Let $G$ be a group of order $p^kq$ with $p$ and $q$ distinct primes and $k \geqslant 1$.
I have to prove that $G$ has a subgroup of order $p^k$ using the third isomorphism theorem and induction on $k$.
I have tried to play around a bit with definitions and theorems but I can't seem to figure it out.
I found some help on other posts but none use the third isomorphism theorem.
Thanks in advance!
The case $k=1$ follows from Cauchy's theorem. Now, we shall use induction hypothesis to prove the required. Let $|G| = p^kq$ for $k>1$. Consider the class equation of $G$: $$|G|=|Z(G)|+\sum |G:C_G(g_i)|$$ where $g_i$ are representatives of the non-singleton conjugacy classes of $G$.
Case $1$ : $|Z(G)|=1$
Considering the class equation modulo $p$, we would need $\sum |G:C_G(g_i)| \equiv -1 \pmod{p}$. This forces that there exists some $g_i$ for which $|G:C_G(g_i)|=q$. Then, $|C_G(g_i)|=p^k$ is a subgroup of the required form.
Case $2$ : $|Z(G)| = p^t$ for $0<t \leqslant k$
In this case, by induction hypothesis, we know that $G/Z(G)$ has a subgroup of order $p^{k-t}$. Using the Lattice Isomorphism Theorem, this implies that $G$ has a subgroup of order $p^{k-t} \cdot p^t = p^k$ as required.

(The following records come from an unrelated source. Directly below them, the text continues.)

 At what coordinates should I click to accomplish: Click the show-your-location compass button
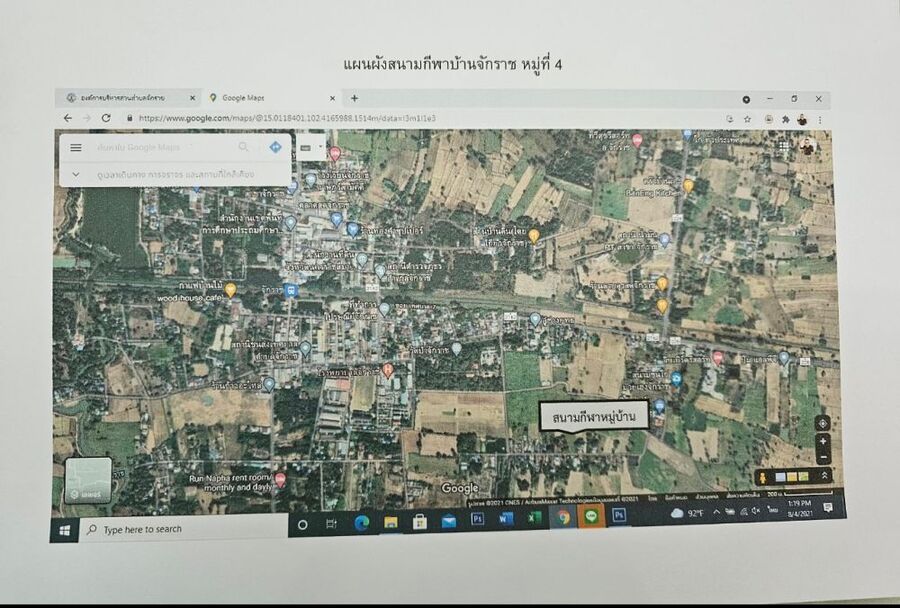coord(822,423)
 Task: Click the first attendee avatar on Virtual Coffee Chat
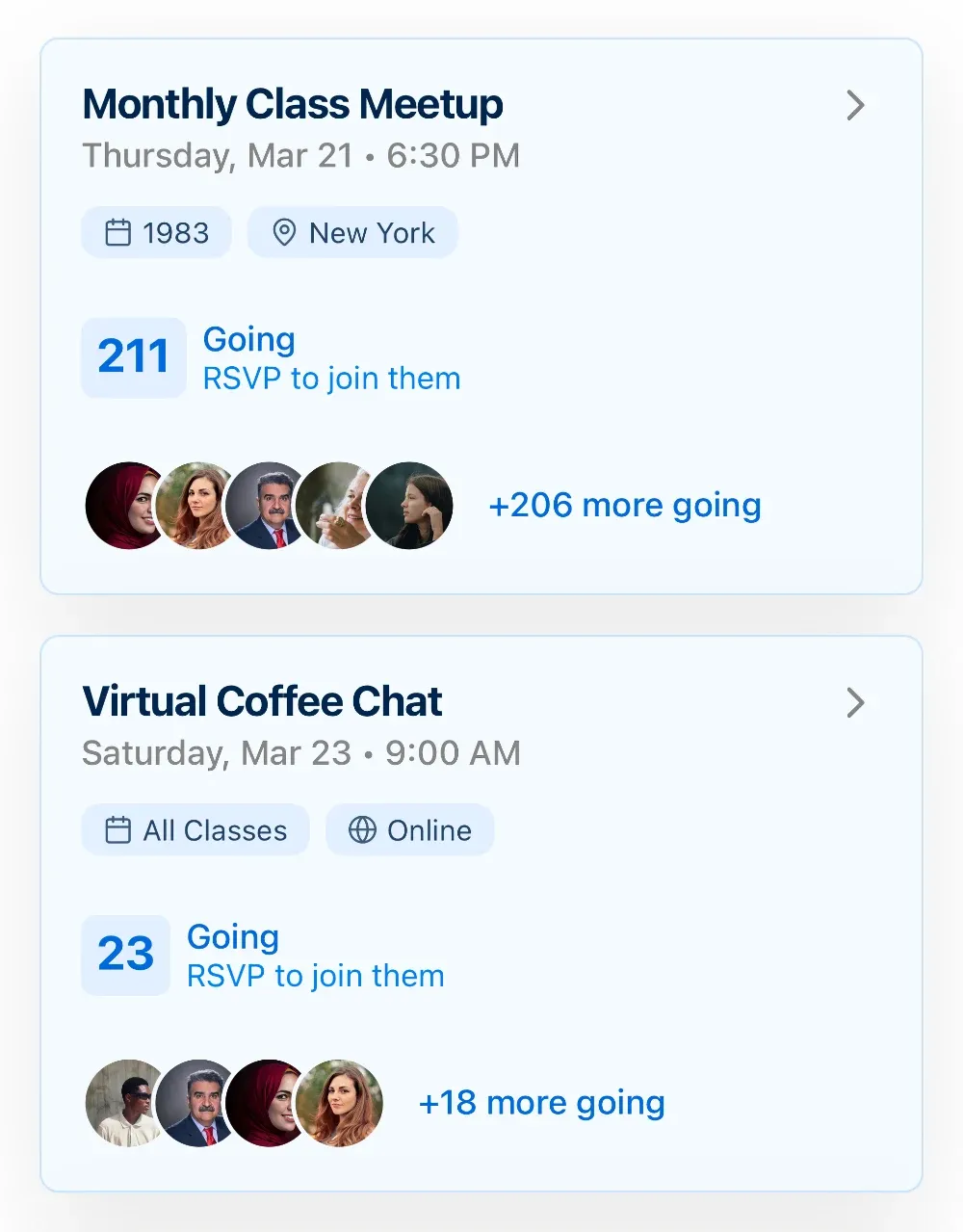click(124, 1103)
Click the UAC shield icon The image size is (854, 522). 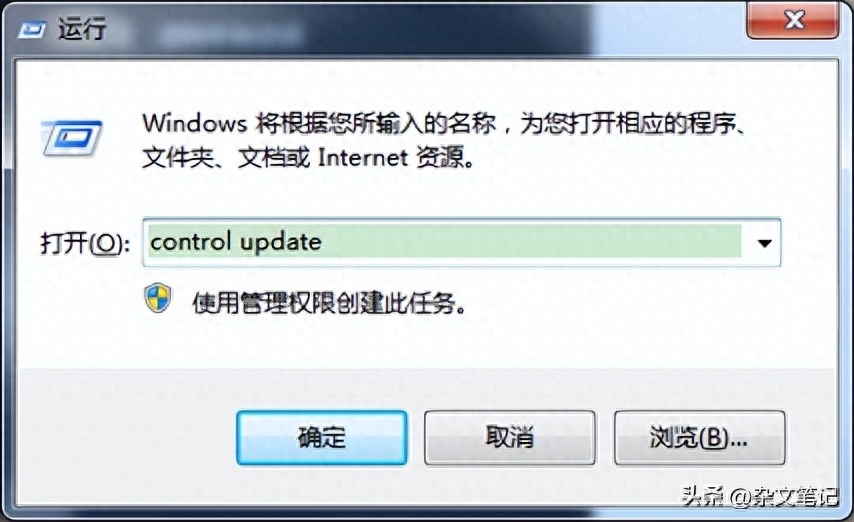point(158,298)
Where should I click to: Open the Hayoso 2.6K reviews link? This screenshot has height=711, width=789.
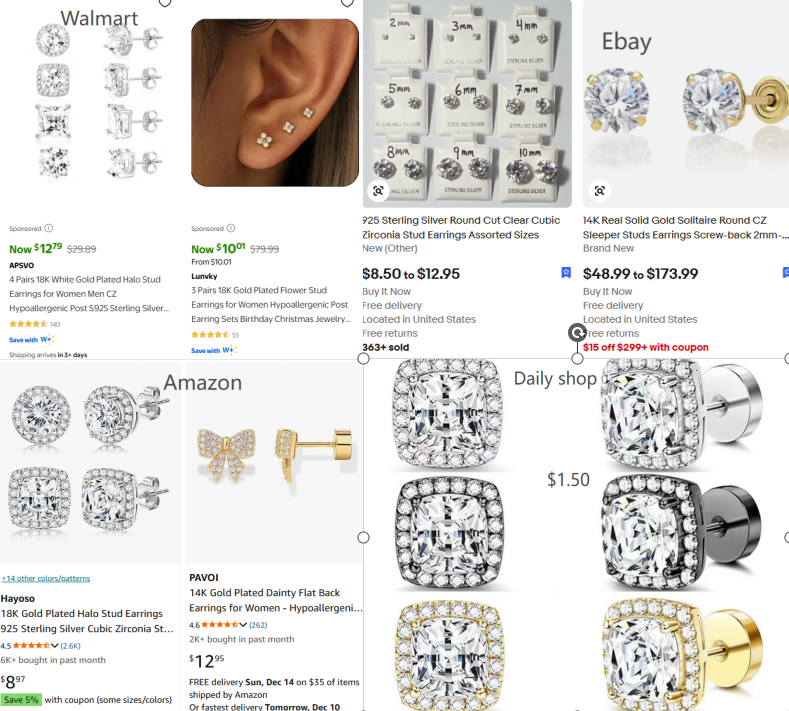click(70, 646)
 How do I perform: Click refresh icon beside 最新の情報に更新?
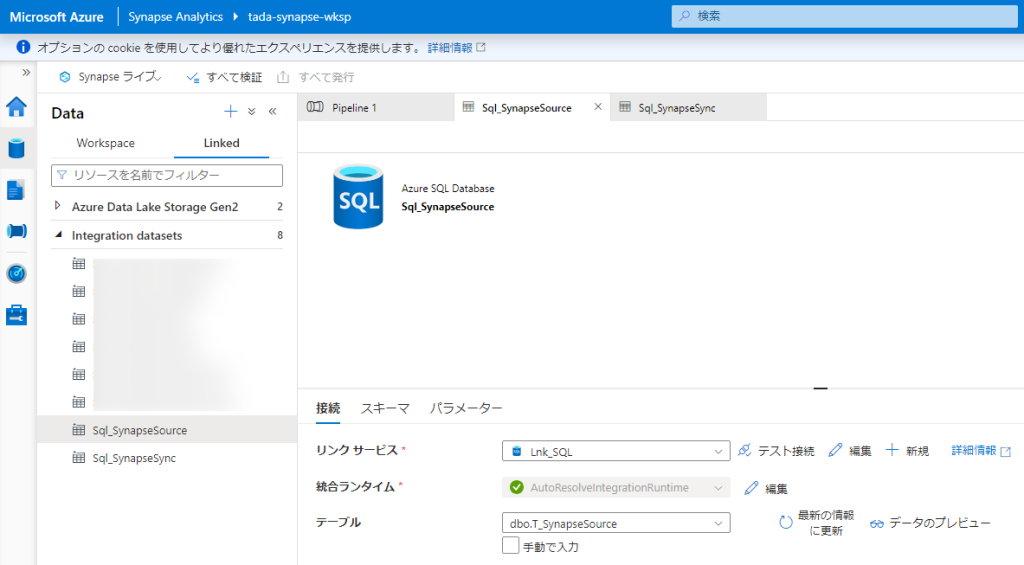(x=786, y=523)
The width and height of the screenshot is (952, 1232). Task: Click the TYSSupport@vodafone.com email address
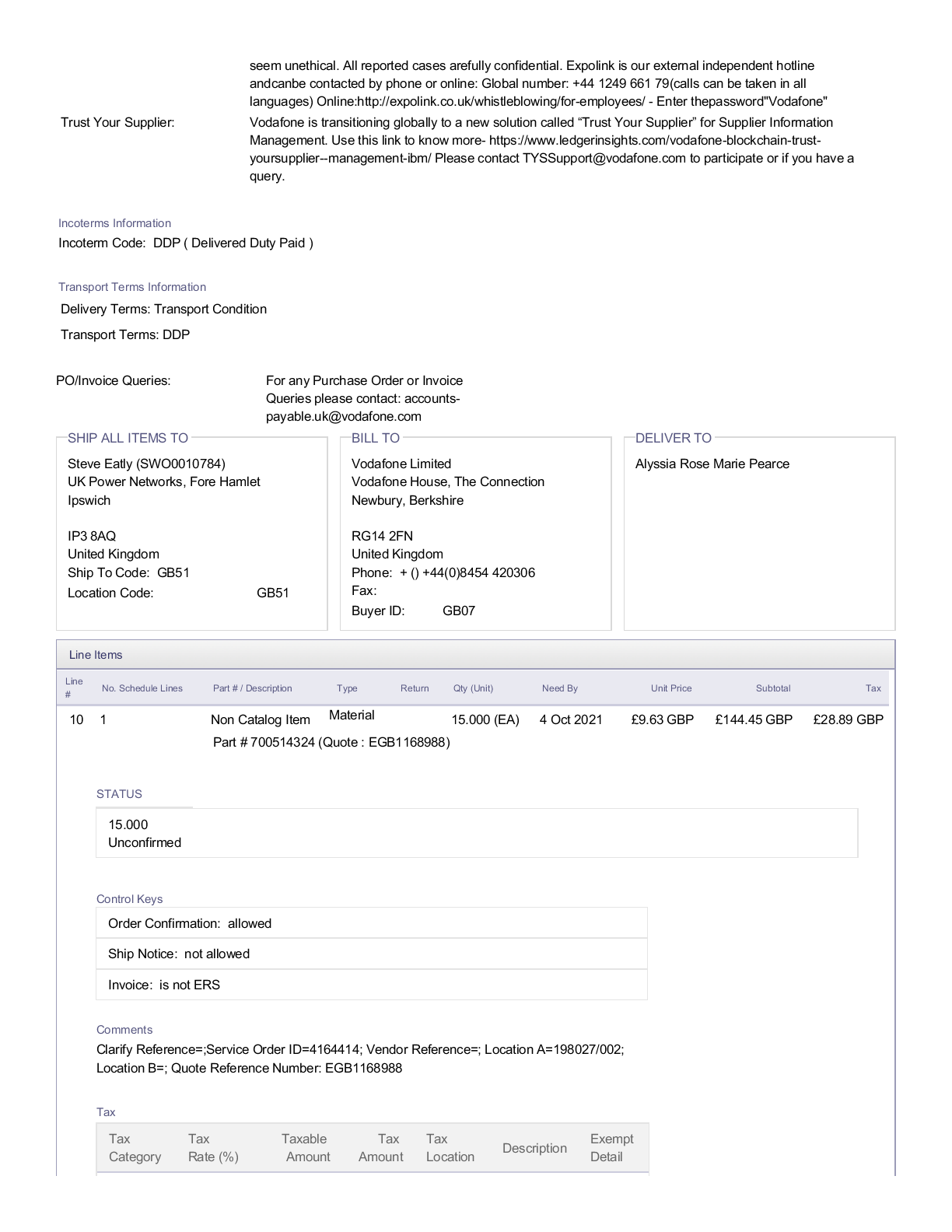click(604, 159)
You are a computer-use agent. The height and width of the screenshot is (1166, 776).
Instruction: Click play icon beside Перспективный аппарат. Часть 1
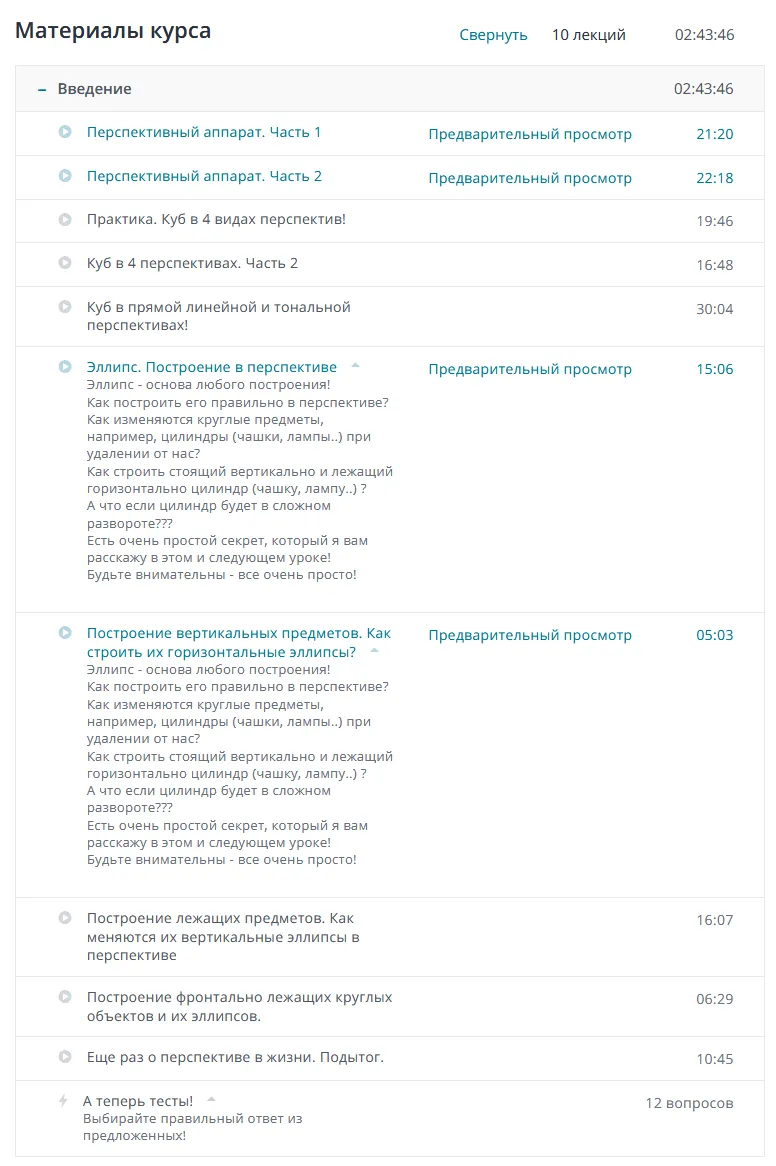pyautogui.click(x=65, y=132)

Case $3$ : $|Z(G)| = p^tq$ for $0 \leqslant t < k$
We know from induction hypothesis that $Z(G)$ must have a subgroup $H$ of order $p^t$. Moreover, $H$ is a normal subgroup of $G$. We have $|G/H|=p^{k-t}q$ and the quotient group, again by induction hypothesis, must have a subgroup of order $p^{k-t}$. Similar to the previous case, the Lattice Isomorphism Theorem gives a subgroup of order $p^k$.
Case $4$ : $|Z(G)|=p^kq$
This implies that $G=Z(G)$ i.e. $G$ is abelian. By Cauchy's theorem, there exists an element of order $p$ in $G$. Let the cyclic subgroup of order $p$ generated by this element be $H$. As $G$ is abelian, $H$ is normal. Thus, $G/H$ has a subgroup of order $p^{k-1}q$ and once again, we can finish off using the Lattice Isomorphism Theorem.